Poster
in
Workshop: The Synergy of Scientific and Machine Learning Modelling (SynS & ML) Workshop
Repurposing Density Functional Theory to Suit Deep Learning
Alexander Mathiasen · Hatem Helal · Paul Balanca · Kerstin Klaeser · Josef Dean · Carlo Luschi · Dominique Beaini · Andrew Fitzgibbon · Dominic Masters
Keywords: [ dataset creation quantum chemistry density functional theory neural networks ]

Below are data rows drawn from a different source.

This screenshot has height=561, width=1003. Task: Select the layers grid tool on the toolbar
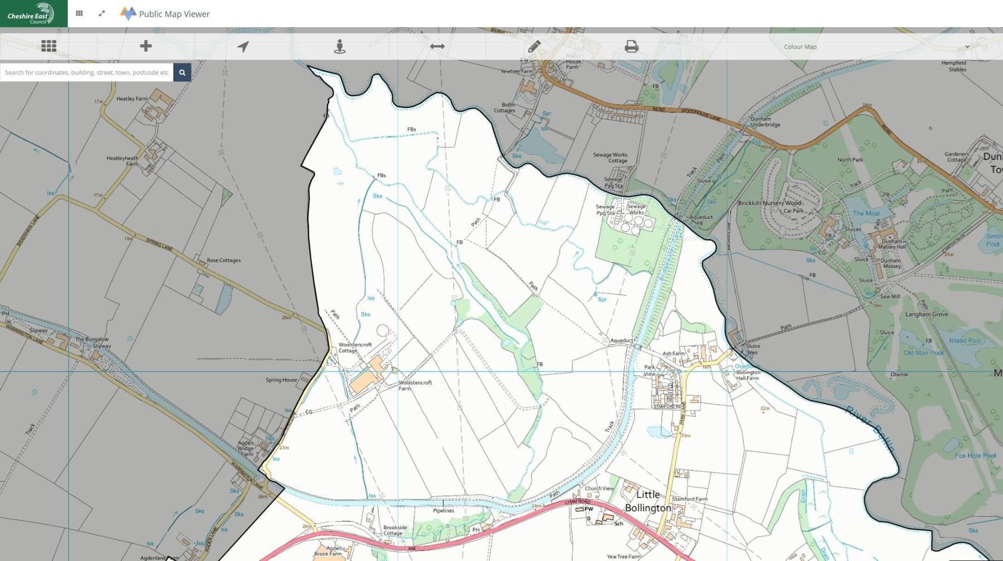coord(48,46)
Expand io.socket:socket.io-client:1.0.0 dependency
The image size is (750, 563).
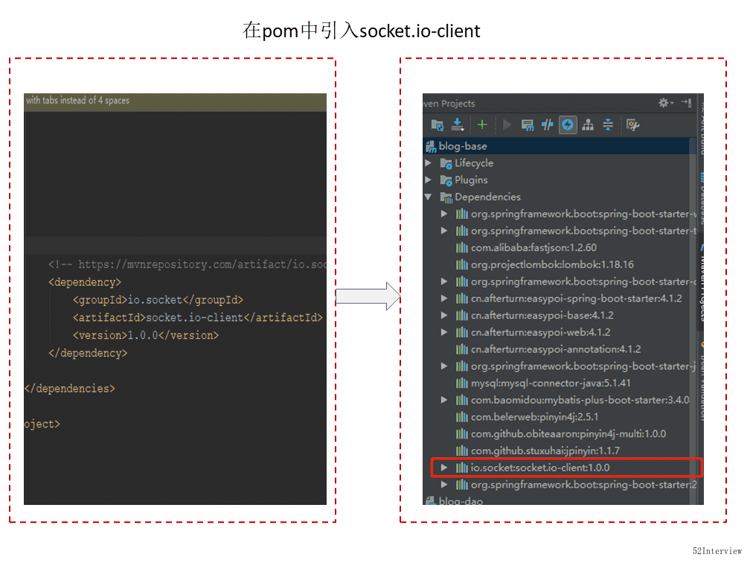coord(444,468)
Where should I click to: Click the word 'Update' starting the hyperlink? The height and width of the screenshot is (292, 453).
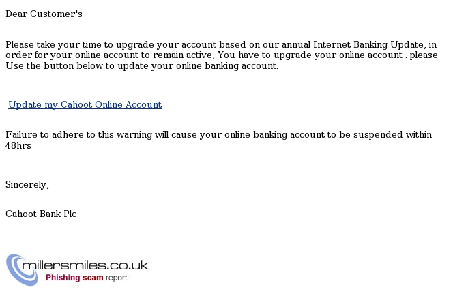pos(25,104)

Density Functional Theory (DFT) accurately predicts the properties of molecules given their atom types and positions, and often serves as ground truth for molecular property prediction tasks. Neural Networks (NN) are popular tools for such tasks and are trained on DFT datasets, with the aim to approximate DFT at a fraction of the computational cost. Research in other areas of machine learning has shown that generalisation performance of NNs tends to improve with increased dataset size, however, the computational cost of DFT limits the size of DFT datasets. We present PySCFIPU, a DFT library that allows us to iterate on both dataset generation and NN training. We create QM10X, a dataset with 100M conformers, in 13 hours, on which we subsequently train SchNet in 12 hours. We show that the predictions of SchNet improve solely by increasing training data without incorporating further inductive biases.